What are a tenant’s rights to the return of their security deposit?

We had to terminate our lease due to transfer of employment and relocation out of county. We called rental agent who advised that I should provide a letter from my employer confirming the transfer/relocation. I did so by faxing and sending it (certified mail) giving 30 days notice. We never heard from them. The week of our move, I called them to inquire about our move and they told me to bring keys to their office during business hours upon vacating. We received full refund of deposit 2 weeks after move, but then 4 weeks later got bill (re-renting, processing, cleaning and utilities) and they put stop payment on deposit check I had cashed. Is this legal?

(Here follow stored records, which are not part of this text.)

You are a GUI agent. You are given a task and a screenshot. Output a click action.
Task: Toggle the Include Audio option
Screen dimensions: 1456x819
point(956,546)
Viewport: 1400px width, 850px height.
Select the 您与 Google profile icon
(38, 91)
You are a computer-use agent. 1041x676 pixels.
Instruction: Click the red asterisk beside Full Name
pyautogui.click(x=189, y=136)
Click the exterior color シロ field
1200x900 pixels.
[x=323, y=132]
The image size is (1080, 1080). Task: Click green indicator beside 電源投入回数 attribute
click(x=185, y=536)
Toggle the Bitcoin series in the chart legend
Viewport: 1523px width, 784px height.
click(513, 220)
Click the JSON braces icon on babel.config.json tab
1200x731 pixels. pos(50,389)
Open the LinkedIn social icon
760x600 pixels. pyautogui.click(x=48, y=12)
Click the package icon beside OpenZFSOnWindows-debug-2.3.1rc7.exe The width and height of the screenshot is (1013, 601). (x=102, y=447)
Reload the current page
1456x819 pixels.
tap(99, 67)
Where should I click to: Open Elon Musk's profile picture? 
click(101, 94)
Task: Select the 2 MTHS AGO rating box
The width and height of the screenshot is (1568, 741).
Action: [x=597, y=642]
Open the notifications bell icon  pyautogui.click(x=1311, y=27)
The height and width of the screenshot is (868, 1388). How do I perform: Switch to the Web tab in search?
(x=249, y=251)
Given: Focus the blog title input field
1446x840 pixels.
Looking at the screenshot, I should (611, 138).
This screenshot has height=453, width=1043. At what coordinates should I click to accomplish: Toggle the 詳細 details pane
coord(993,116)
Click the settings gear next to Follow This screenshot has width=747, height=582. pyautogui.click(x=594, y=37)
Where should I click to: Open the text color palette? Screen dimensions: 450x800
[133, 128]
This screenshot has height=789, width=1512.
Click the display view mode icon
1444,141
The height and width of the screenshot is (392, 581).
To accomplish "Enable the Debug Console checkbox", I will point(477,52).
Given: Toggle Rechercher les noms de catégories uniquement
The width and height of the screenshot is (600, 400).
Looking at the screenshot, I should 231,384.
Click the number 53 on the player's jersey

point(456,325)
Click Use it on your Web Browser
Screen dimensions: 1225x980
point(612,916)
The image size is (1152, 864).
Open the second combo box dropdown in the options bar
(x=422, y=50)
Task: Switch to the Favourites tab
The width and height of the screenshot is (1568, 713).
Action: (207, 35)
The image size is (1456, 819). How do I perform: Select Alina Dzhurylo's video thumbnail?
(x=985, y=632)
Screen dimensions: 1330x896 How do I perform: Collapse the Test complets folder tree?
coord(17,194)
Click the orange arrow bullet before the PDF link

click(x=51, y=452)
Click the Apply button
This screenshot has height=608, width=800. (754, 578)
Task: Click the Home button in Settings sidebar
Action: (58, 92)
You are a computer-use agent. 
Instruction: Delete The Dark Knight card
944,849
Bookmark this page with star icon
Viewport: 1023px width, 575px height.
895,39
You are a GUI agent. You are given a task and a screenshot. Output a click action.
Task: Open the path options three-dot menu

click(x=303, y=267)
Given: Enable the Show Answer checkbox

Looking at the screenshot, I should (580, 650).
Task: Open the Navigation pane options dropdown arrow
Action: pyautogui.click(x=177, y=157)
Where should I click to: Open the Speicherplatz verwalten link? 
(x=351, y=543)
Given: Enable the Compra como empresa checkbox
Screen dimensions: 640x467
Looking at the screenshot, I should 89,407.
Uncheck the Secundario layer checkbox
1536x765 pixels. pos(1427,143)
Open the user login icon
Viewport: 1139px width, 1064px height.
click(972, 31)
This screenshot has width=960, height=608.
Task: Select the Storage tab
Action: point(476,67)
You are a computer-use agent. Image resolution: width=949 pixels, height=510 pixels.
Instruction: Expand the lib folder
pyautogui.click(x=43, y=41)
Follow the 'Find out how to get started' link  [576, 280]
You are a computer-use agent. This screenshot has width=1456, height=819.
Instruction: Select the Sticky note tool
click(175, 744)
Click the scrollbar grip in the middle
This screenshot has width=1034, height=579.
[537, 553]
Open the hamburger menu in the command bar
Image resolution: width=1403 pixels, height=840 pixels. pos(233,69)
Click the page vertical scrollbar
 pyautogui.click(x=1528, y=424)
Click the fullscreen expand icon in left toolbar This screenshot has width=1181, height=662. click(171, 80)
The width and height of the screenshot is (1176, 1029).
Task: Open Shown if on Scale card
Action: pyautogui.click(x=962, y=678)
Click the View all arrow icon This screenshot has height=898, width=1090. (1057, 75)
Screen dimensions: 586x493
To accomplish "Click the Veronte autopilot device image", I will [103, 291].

Asked on December 1, 2010 under Real Estate Law, Florida

Answers:

M.T.G., Member, New York Bar / FreeAdvice Contributing Attorney

Answered 10 years ago | Contributor

From my understanding of the Florida law that surrounds security deposits, landlords can only deduct for those damages that are above what is known as "normal wear and tear."  Some states do allow for the landlord to deduct for additional items but I do not see that in Florida's laws.  Now, you need to do something about their claim.  You MUST object to the imposition of the claim by the landlord (or here the rental agent who is, I assume, the agent of the landlord) within 15 days of their letter to you.  If you do not agree then I would start a proceeding to recover the security.  The party that wins the proceeding in entitled to costs and reasonable attorney's fees.  I hope that you have pictures of the apartment and that you left it "broom clean."  Good luck.